Everything I ever heard but all in different degrees and for different reasons. Schubert, Bartok, Debussy, Ravel, Stravinsky, Copland, Bach, Brubeck, Mozart. Handel, Puccini, Rachmaninov, Elgar, Delius , Warlock, Moeran, Butterworth, Franck, ,Orff, Prokofiev, Henry Mancini, Quincy Jones, Bernard Herrmann, Bernstein, Antonio Carlos Jobim, Gershwin, Malcom Arnold, Skryabin

What have been the greatest challenges/frustrations of your career so far?

In 1967 stopping my life as a pianist in order to take over composing/conducting ‘The Avengers’.

In 1971 abandoning a highly lucrative commercial career, not to mention a house in Knightsbridge and my first wife (!) in order to start again and learn to write much better music in the country (Sussex).

In 1981 abandoning a Hollywood contract in order to return to UK to finish my dramatic oratorio ‘Benedictus’, (which I consider my masterpiece) , although had I not done so I would not have then  been in London  to compose The Snowman!

Worst disaster for me professionally for me was in 1998 when my publishers issued a high court writ against me in an attempt to steal all of my music.

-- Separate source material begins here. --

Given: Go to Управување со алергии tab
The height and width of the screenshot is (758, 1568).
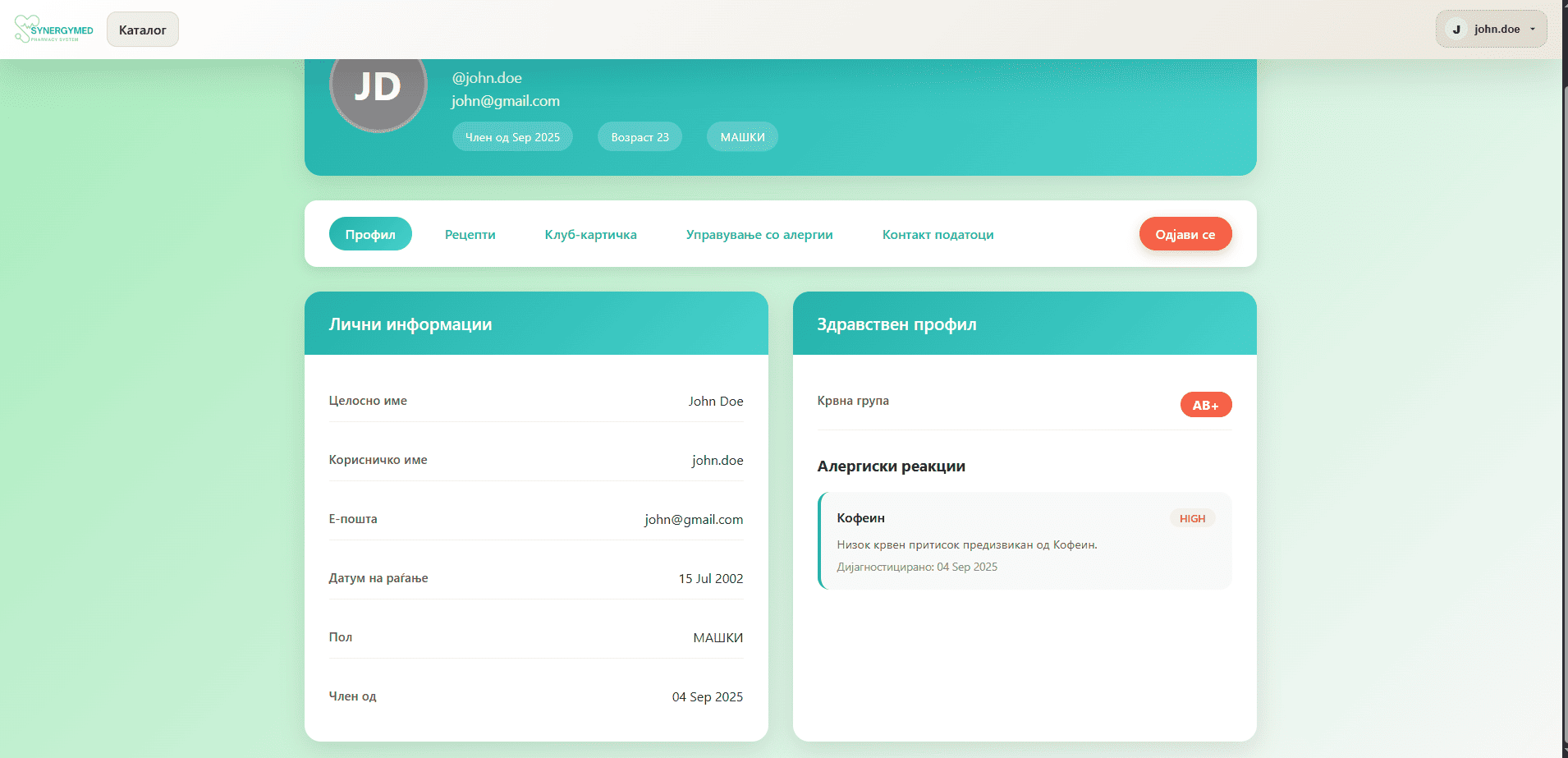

It involved so many people I had trusted and been happy with and I was let down by them. This took me a very long time to recover from and the fact that they issued the writ on the day my son Robert was born was malicious! .In fact I fought the case and won, but it does illustrate ‘the price of fame in no uncertain way’. My frustrations and sadnesses have most often sprung from people’s envy of my success, which I find very difficult to deal with.

What are the special challenges/pleasures of working on a commissioned piece?

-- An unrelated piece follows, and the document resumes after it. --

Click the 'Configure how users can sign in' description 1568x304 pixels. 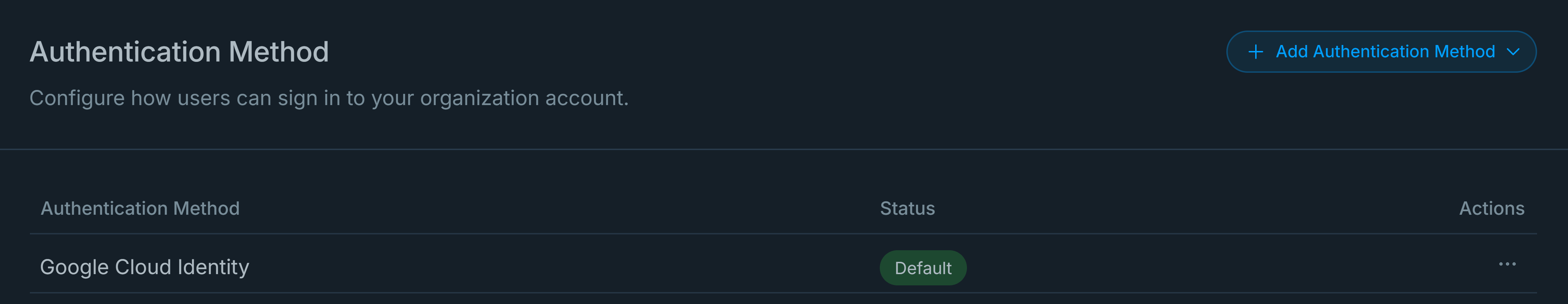329,98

Everything one creates is a challenge whether one gets commissioned for it or not. I have 705 opuses listed but these include many false starts and rejects and disappointments. However a very great percentage were commissioned, sometimes quite handsomely, sometimes for nothing, but always because somebody really wanted me to write something for them. One needs to have a performance  to aim at and that won’t happen without an enthusiastic commissioner, nearly always just one person. For instance I remember the head of the Leeds Arts Council saying to me at a reception after the Paralympics: ‘Could you write the sort of violin concerto that would make everybody cheer at the end?’ I started immediately!

What are the special challenges/pleasures of working with particular musicians, singers, ensembles and orchestras?

I always write with a soloist or a group or an orchestra in mind., because I ‘hear’ their sound as I write and often have a sort of ‘conversation’ with the player. For instance when Thea King commissioned a clarinet concerto I knew how much she  loved playing in the low chalumeau register but was not at all so keen on screechy high notes. I wrote for her accordingly and could always hear her playing it.. I would find myself murmuring during the composition process: ‘Oh, she’ll like that!’

Of which works are you most proud?

‘Benedictus’, The Snowman Stage Show, The Piano Quartet, ‘Diversions for cello’, ‘Speech after Long Silence’,  ‘Sleepwalking’,  ‘Elegia Stravagante’, ‘The Bear’, ‘Granpa’, The Flute Concerto,  The Clarinet Concerto,  The Violin Concerto, ‘The Duellists’  ‘A Month in the Country’.

How would you characterise your compositional language? 

Gapplegate Review USA 2015 wrote the following which  is very much how I’d like to be thought of, though am rather too embarrassed to express!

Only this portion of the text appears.